Since adopting my beloved pup Benji almost two years ago, we’ve traveled thousands of miles together. On every trip, be it by car, train or plane, he is always calm and easygoing no matter what surprises we encounter along the way. I can’t always say the same for me, especially when it comes to navigating how airlines treat passengers with Emotional Support Animals (ESAN).
More often than not, we are subjected to unnecessary hassles under the auspices of following ESAN procedures. Procedures that seem to change depending on what airline and which employee you’re dealing with.
The most maddening, frustrating experience checking in with Benji ever happened recently on Delta, flying back from Puerto Rico. The desk agent insisted there was no record of ESAN approval, despite my submitting the paperwork a week before and having checked in without incident for my outbound flight. As every airline advises, I had brought all required documentation with me. Standard protocol is that, if any issues arise, a supervisor reviews it and has authority to clear you for travel. Or you can call the airline’s special service desk and they will make a notation in your reservation. This time though, neither tactic accomplished anything.
While Benji and I were at the desk, I called Delta and a helpful associate immediately updated my reservation with the ESAN approval. But it didn’t show up on the desk agent’s screen and he refused to speak with the Delta rep. He maintained my paperwork was out of date, even after I showed him an email confirming approval for Benji on our outbound flight just three days earlier. His supervisor misread it as an acknowledgement of receiving the paperwork and not clearance – even though those two communications look nothing alike.

• OBJECTIVE
Reproduce the passage on flying with an emotional support animal from "The most maddening, frustrating" up to and including "tactic accomplished anything.".

• PROVIDED DATA
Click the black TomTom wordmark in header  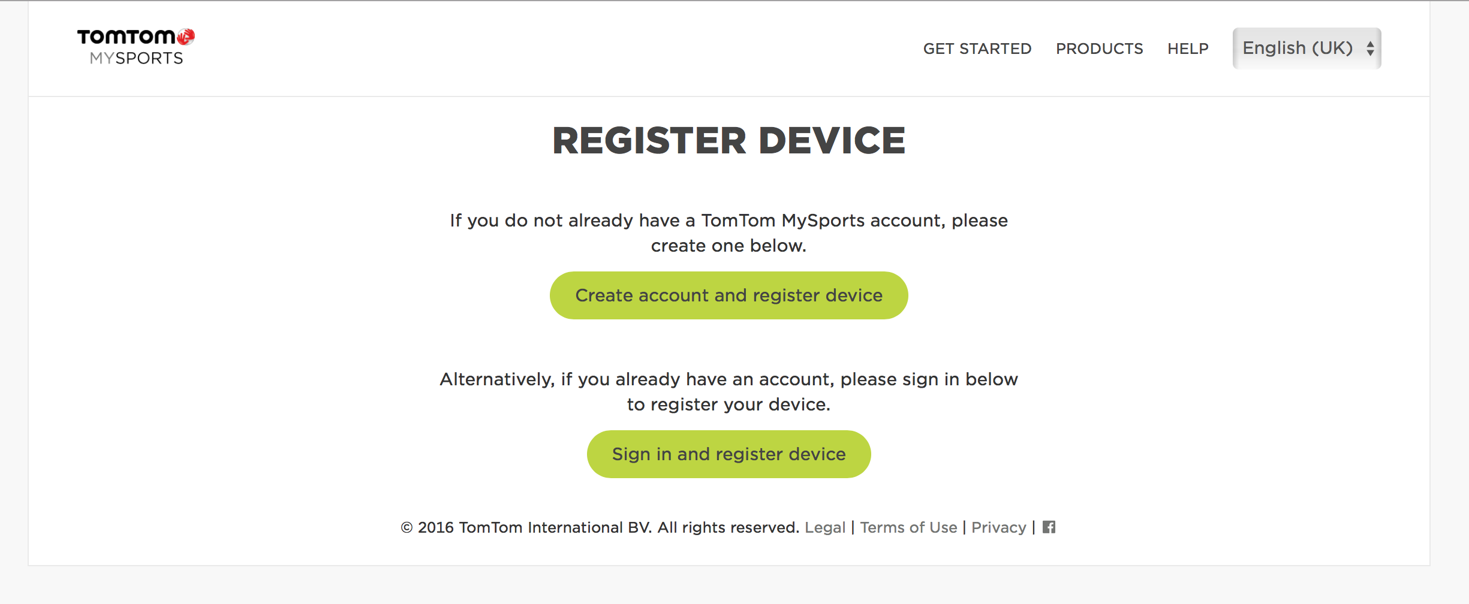126,37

• COMPLETE RESPONSE
The most maddening, frustrating experience checking in with Benji ever happened recently on Delta, flying back from Puerto Rico. The desk agent insisted there was no record of ESAN approval, despite my submitting the paperwork a week before and having checked in without incident for my outbound flight. As every airline advises, I had brought all required documentation with me. Standard protocol is that, if any issues arise, a supervisor reviews it and has authority to clear you for travel. Or you can call the airline’s special service desk and they will make a notation in your reservation. This time though, neither tactic accomplished anything.